-- begin READING TEXT --
James
1: 2 - 8
2 Dear
brothers and sisters, when troubles come your way, consider it an opportunity
for great joy.3 For you know that when your faith is
tested, your endurance has a chance to grow. 4 So let it grow, for when your endurance is fully developed, you
will be perfect and complete, needing nothing.5 If you
need wisdom, ask our generous God, and he will give it to you. He will not
rebuke you for asking. 6 But when you ask him, be sure that your faith is in God alone. Do
not waver, for a person with divided loyalty is as unsettled as a wave of the
sea that is blown and tossed by the wind. 7 Such people should not expect to receive anything from the Lord. 8 Their loyalty is divided between God and the world, and they are
unstable in everything they do.
I have been stuck on this passage
for the past 2 months, (that’s to say the least) most particularly verses 6-8...
I seem to have struggled with “Doubt” my whole life and while I wish I was here
to share the testimony of how I overcame… and my recipe for success, that isn’t
the case, I ain’t got it together yet. There are days I wonder if I ever will –
I guess you can call it the doubt talking again. Nevertheless I feel sharing
this journey might achieve one of two things:
1) Spur people who have got it together to share on how they got
it together (and perhaps I won’t doubt their testimonies and be able to press
into mine) or
2) Encourage others that may be going through the same that there
is no affliction that is peculiar to one person, and perhaps we might all grow
together into being “perfect and complete”.
-- end READING TEXT --
-- begin DATA SECTION --
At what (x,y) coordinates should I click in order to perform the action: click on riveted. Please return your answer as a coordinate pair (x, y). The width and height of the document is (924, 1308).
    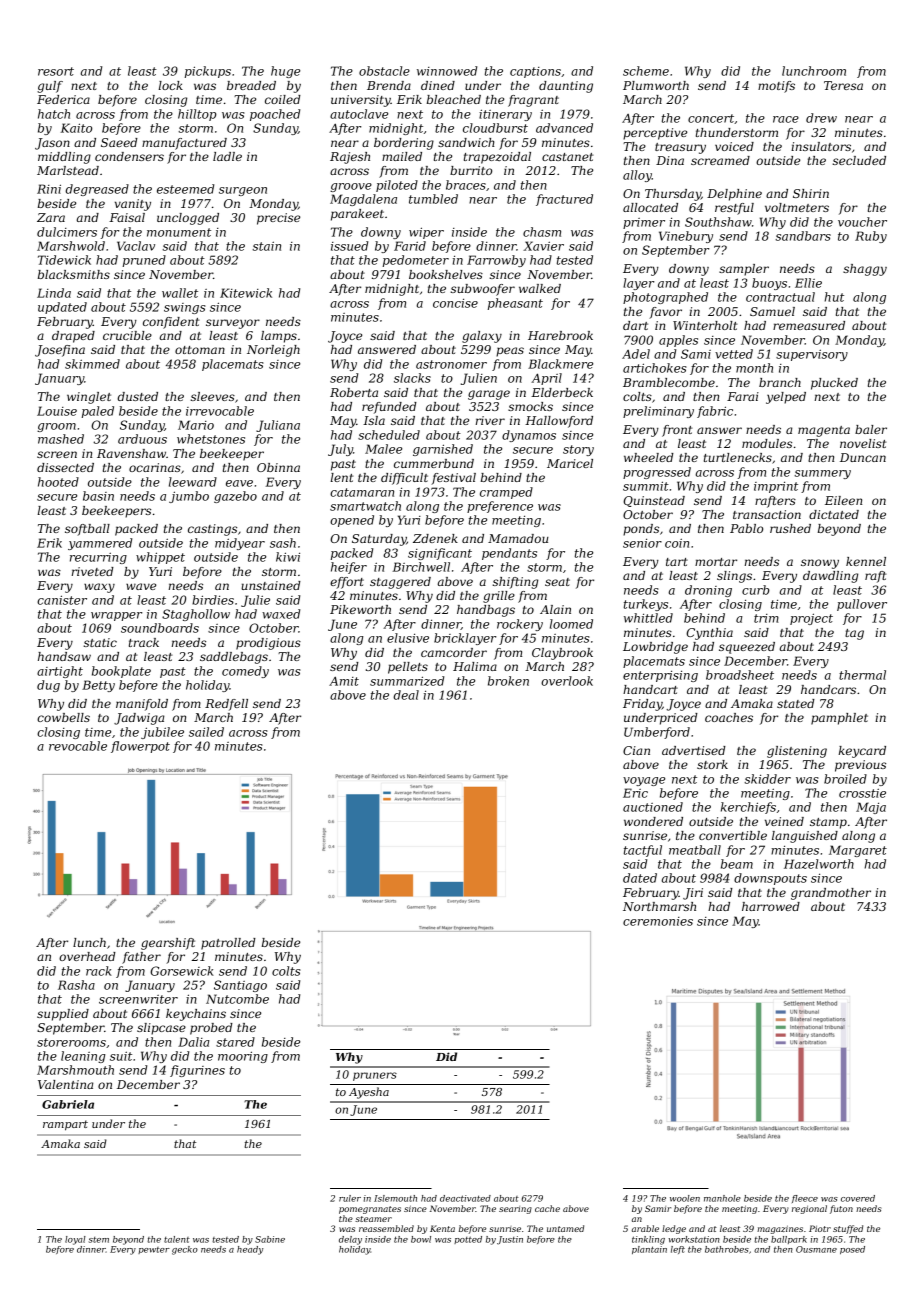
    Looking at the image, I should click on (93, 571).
-- end DATA SECTION --
-- begin DATA SECTION --
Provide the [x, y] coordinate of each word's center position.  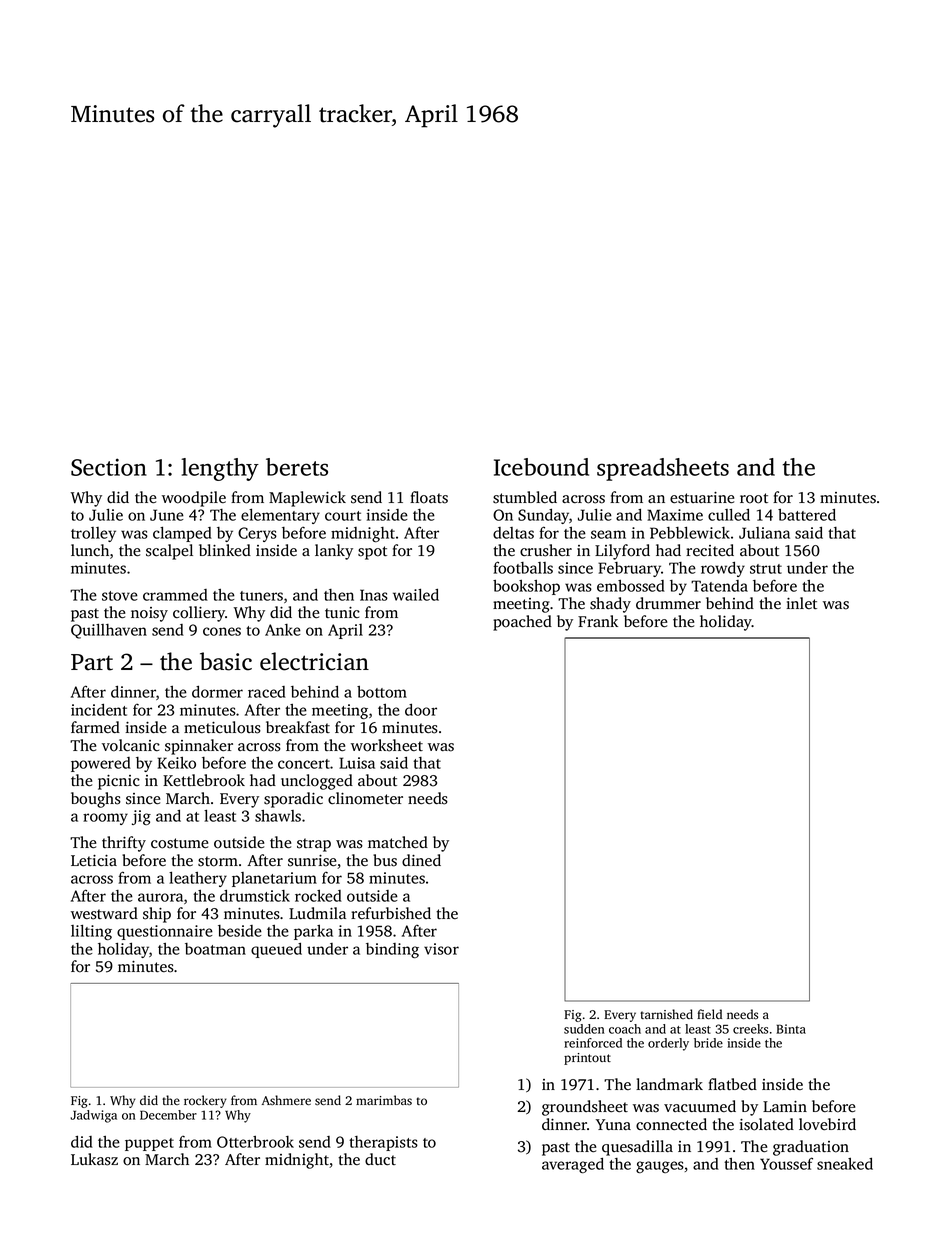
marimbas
-- end DATA SECTION --
STATED TASK:
Resume the reflection on doubt and James 1:2-8 right after its last sentence and keep writing it in the same voice.

EXERCISE OUTPUT:
So what is this doubt thing—is it
a sin or a weight or just healthy realism? Well this much study I did and I’ll
try to present it in a concise fashion. I found out doubt is strongly connected
and correlated to faith, in fact it’s been dubbed and defined as “lack of
faith”. What then is Faith? It is said to be the
substance attached to things hoped for and the evidence of things that are
unseen. An example of this will be the belief that I’m one day going to have a Christ-centered, fun-loving and community-influencing home.
(It’s not rocket-science sebi.. or maybe it is..)
And right in that “..or maybe it is..” you witness first hand
my doubts. To me doubt is as simple as ‘double-checking’, there must be an ‘or’
to everything. It’s just keeping it real. I looked up the definition of doubt: it’s
defined as unbelief, lack of faith… not trusting that which has been said or
agreed to be true... i.e. it stems from lack of trust, I want to be in control
all the time, I do not trust someone else to do things as well as I would, or
with the motives that I do, matter of fact I don’t even trust myself to be able
to do some things.
Why do I have doubts?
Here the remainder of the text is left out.